For most purposes we recommend VASP/6.3.2-intel-2022a on Mahuika, which includes the BEEF, VTST, VASP-Sol, DFT-D4, LIBXC, and HDF5 extensions, and has functioning OpenMP support.

VASP6 has reimplemented its GPU support in such a way that it now makes sense to build the GPU version separately, so to try the latest GPU version of VASP, we have VASP/6.3.2-NVHPC-22.3-GCC-11.3.0-CUDA-11.6.2.

On Māui our only VASP 6 environment module is VASP/6.3.2-CrayIntel-23.02-19.

Extensions¶

There are a number of 3rd party extensions to VASP which we include. None of them affect VASP unless specified in your INCAR file.

VTST¶

The VASP Transition State Tools, a third-party package for finding transition states and computing rate constants.

BEEF¶

Our recent non-CUDA VASP executables all include BEEF (Bayesian Error Estimation Functionals).

VASP-Sol¶

VASPsol is an implicit solvation model that describes the effect of electrostatics, cavitation, aa dispersion on the interaction between a solute and solvent into the plane-wave DFT

DFT-D4¶

Building on the very popular D3 model, DFT-D4 is the newest update to the dispersion-corrected Dnsity Functional Theory (DFT-D4 Van der Waals functional. This method is available for VASP6 only and is applied by setting IVDW=13 in the INCAR. If dispersion forces are important in your calculation, DFT-D4 offers a good way of describing these.

LIBXC¶

LIBXC is a library which contains over 400 functionals from all rungs on Jacob's ladder. Each functional is assigned an integer number ID which can be found on this website.

To use one of the LIBXC functionals, the following must be set in your INCAR

GGA=LIBXC

LIBXC1 = [string] or [integer]

and sometimes,

LIBXC2 = [string] or [integer]

As per the VASP documentation, "LIBXC2can be used only if the functional specified withLIBXC1 corresponds to only exchange and not to exchange and correlation." For more information on correct usage of LIBXC please seeVASP's documentation on this.

Which VASP executable should I use?¶

VASP is unusual among scientific software packages in that some of its execution options are controlled neither by the nature of the input data, nor by command line flags, but by the executable itself. We offer a range of VASP executables, each built with a different set of compile-time options so that the resulting binary is optimised for a particular sort of problem.

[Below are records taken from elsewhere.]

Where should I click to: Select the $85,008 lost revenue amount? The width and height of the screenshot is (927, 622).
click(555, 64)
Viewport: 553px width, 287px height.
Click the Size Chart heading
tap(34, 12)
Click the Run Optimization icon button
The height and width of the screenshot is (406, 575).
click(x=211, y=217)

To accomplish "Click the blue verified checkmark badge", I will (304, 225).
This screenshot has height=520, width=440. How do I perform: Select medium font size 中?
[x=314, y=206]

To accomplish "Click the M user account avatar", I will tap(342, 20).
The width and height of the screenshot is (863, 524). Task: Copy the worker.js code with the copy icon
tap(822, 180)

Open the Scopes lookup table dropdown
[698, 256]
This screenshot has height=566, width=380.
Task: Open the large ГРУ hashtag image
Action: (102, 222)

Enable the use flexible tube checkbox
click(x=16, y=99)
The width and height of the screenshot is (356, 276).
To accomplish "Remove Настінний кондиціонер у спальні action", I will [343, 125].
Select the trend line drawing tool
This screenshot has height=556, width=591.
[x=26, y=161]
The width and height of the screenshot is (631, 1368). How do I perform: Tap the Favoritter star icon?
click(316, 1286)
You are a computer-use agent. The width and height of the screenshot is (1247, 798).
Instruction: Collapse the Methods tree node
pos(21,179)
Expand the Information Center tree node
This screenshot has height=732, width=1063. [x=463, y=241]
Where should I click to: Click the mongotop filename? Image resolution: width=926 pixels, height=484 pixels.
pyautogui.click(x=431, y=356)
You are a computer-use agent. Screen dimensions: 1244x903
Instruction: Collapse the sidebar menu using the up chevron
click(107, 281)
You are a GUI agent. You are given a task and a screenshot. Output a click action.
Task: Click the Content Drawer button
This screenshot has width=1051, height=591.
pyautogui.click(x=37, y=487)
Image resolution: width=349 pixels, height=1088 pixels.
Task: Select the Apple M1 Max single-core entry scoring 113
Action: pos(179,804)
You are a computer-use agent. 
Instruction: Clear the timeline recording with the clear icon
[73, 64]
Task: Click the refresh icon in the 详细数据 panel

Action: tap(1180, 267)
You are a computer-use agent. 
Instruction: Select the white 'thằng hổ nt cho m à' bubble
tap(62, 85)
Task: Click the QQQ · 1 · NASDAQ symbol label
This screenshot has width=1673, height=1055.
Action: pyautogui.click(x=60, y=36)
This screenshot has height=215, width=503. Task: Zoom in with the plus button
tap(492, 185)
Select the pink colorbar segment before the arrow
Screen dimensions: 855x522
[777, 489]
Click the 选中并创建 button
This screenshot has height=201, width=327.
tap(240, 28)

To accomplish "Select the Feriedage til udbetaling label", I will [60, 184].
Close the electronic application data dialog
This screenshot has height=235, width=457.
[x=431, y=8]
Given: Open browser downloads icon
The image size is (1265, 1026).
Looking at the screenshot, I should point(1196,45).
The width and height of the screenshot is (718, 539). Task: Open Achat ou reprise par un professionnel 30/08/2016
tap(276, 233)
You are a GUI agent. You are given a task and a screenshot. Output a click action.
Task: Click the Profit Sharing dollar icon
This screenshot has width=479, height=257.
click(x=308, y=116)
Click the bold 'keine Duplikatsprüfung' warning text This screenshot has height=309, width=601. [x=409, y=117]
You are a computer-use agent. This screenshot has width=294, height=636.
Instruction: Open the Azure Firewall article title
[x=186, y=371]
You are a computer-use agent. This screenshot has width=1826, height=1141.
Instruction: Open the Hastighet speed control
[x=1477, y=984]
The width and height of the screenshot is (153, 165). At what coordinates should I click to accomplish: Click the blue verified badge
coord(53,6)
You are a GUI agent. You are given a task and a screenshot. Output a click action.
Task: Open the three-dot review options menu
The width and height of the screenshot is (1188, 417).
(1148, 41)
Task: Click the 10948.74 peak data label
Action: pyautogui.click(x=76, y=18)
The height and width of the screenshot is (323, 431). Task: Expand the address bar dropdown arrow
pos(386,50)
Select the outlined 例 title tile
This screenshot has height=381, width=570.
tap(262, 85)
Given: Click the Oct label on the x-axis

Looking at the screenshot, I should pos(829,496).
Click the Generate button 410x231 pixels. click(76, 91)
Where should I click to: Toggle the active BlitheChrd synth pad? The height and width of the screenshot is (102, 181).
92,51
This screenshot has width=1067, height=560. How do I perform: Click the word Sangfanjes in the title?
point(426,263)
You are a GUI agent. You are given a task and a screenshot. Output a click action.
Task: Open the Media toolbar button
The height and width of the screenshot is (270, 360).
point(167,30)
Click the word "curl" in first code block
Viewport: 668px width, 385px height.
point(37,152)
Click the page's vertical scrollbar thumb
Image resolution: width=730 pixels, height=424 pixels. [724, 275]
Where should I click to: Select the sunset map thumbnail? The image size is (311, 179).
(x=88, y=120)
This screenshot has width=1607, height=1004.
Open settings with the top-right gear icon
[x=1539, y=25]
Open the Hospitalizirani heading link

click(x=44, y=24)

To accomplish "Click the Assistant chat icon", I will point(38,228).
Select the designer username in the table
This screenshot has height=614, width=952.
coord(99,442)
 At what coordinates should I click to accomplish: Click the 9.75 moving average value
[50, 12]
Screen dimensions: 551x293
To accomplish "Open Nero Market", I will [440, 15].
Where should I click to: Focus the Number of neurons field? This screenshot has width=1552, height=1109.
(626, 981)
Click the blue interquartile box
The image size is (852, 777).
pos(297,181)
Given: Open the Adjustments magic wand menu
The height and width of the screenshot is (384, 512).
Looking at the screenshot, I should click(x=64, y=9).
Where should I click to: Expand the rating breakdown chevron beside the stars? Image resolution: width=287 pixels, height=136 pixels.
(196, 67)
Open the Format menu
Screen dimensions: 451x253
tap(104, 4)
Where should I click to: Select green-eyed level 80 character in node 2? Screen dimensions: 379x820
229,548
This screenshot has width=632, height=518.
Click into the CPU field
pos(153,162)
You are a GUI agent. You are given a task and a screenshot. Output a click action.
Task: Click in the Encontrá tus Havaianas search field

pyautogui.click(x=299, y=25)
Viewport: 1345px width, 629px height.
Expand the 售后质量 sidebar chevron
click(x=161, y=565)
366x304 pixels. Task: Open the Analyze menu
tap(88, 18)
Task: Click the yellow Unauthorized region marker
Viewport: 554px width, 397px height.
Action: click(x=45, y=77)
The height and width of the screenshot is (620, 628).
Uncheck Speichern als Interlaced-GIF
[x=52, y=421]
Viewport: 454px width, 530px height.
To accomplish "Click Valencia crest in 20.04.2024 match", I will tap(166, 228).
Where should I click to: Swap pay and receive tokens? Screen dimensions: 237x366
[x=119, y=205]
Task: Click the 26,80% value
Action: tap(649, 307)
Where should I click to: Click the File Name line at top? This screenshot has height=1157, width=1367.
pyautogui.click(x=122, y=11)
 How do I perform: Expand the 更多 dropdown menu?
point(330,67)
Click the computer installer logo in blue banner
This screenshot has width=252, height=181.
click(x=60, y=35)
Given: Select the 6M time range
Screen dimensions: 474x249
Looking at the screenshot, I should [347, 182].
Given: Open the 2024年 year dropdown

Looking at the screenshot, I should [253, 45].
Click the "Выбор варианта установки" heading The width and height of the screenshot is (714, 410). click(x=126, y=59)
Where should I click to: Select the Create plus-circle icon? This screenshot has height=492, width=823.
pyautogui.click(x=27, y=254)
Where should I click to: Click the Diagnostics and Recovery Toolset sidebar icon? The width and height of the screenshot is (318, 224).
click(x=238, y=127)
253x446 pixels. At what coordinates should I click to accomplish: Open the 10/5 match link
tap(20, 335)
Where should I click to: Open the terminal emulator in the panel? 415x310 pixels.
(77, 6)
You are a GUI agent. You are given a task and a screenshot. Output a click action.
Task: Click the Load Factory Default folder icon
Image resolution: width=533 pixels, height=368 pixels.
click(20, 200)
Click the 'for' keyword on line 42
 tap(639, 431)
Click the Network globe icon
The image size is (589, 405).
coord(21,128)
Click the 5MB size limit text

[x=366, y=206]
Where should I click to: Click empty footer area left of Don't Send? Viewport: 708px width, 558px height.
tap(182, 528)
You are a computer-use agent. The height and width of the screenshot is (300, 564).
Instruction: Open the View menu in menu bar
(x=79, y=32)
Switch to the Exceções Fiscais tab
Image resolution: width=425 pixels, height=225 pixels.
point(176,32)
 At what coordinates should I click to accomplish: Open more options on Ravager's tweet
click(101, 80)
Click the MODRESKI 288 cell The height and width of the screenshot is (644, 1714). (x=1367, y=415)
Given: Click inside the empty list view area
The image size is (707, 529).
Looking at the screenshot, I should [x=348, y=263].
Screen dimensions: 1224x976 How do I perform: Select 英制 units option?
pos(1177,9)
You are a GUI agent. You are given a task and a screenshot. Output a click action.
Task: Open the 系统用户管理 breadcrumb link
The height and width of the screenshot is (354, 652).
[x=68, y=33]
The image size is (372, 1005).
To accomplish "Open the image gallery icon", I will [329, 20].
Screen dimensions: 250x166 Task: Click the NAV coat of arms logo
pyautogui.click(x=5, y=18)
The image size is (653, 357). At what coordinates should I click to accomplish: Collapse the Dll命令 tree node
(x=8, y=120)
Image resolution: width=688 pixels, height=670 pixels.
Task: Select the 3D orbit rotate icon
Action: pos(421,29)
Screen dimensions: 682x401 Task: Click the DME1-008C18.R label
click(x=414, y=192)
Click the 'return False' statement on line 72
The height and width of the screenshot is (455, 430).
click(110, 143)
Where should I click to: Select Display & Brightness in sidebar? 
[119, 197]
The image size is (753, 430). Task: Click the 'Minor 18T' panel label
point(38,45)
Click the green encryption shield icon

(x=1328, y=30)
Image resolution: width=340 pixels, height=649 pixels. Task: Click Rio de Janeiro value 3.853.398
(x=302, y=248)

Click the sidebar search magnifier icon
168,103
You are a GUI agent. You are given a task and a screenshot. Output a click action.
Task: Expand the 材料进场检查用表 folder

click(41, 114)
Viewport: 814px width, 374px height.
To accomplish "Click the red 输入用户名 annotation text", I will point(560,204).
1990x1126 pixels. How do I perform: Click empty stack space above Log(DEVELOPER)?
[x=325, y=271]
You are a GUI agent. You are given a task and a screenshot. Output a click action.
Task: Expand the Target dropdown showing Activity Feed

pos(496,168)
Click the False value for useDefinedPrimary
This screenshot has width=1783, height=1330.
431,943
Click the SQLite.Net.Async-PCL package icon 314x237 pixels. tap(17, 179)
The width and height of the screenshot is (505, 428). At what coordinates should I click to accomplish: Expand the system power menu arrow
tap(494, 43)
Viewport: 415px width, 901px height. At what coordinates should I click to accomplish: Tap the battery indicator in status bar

The different VASP executables are as follows:


Name	Description
`vasp_ncl`	The most demanding VASP executable, suitable for non-collinear calculations (i.e., with spin-orbit coupling)
`vasp_std`	A VASP executable with intermediate memory demands, suitable for collinear calculations without spin-orbit coupling
`vasp_gam`	A VASP executable with low memory demands, suitable for gamma-point calculations
`vasp_gpu`	Like `vasp_std`, but with GPU support included. Only in VASP 5, because in VASP 6 the GPU build is a separate environment module.
`vasp_gpu_ncl`	Like `vasp_ncl`, but with GPU support included. Only in VASP 5, because in VASP 6 the GPU build is a separate environment module.

OpenACC GPU version of VASP6¶

There is now an official OpenACC GPU version of VASP, replacing the older CUDA GPU version. See the official VASP documentation about the OpenACC version of VASP:

https://www.vasp.at/wiki/index.php/OpenACC_GPU_port_of_VASP

The *-NVHPC-* versions of the VASP modules on mahuika have been built with OpenACC support.

VASP can run really well on GPUs, although how much you will benefit from GPUs largely depends on the specific simulation/calculation that you are running (simulation type, parameters, number of atoms, etc). Therefore, it could be useful to run some smaller benchmarks (e.g. reduced number of time steps) with different GPU and CPU-only configurations in your Slurm scripts, before moving on to run larger production simulations. When considering which configuration to use for production you should take into account performance and compute unit cost.

General information about using GPUs on NeSI can be found here and details about the available GPUs on NeSI here.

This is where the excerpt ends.